## Pixel coordinate grounding data
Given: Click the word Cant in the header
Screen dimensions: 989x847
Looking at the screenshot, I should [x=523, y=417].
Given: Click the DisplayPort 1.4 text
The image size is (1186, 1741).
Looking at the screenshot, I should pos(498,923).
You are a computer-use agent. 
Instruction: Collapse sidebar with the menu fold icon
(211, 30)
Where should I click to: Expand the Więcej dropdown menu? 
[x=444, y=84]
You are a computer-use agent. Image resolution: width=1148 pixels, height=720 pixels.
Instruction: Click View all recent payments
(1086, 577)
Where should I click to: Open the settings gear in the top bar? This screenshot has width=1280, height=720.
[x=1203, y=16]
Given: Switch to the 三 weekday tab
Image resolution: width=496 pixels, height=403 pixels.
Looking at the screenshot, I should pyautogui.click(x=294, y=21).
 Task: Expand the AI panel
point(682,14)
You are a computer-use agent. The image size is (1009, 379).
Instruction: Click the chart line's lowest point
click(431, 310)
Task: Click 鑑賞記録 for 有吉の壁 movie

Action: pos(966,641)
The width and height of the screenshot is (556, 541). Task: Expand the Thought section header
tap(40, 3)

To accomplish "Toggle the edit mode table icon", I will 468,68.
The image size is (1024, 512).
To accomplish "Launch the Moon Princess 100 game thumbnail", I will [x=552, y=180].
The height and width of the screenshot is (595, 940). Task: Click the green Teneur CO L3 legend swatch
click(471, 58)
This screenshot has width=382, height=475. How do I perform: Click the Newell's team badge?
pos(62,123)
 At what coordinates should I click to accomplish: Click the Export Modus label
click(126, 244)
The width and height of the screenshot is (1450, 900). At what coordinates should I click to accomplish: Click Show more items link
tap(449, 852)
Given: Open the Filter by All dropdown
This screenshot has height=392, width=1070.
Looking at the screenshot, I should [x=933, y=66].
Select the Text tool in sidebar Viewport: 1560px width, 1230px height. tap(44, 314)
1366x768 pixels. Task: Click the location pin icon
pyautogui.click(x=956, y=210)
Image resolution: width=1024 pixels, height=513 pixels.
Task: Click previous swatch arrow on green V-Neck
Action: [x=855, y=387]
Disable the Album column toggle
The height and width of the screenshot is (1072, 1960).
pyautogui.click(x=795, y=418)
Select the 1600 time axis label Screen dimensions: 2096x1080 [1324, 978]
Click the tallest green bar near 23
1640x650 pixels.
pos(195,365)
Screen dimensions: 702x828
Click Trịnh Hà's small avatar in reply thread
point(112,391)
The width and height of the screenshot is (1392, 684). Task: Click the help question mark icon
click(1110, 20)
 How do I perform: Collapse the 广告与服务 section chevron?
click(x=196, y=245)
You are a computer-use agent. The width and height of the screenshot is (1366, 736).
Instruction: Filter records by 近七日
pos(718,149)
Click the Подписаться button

## WHAT IS NEEDED
Please restate, exactly as written, the line that holds "How do I perform: Collapse" and all remaining lines of the data above, and only those.

## TASK OUTPUT
 How do I perform: Collapse the 广告与服务 section chevron?
click(x=196, y=245)
You are a computer-use agent. The width and height of the screenshot is (1366, 736).
Instruction: Filter records by 近七日
pos(718,149)
Click the Подписаться button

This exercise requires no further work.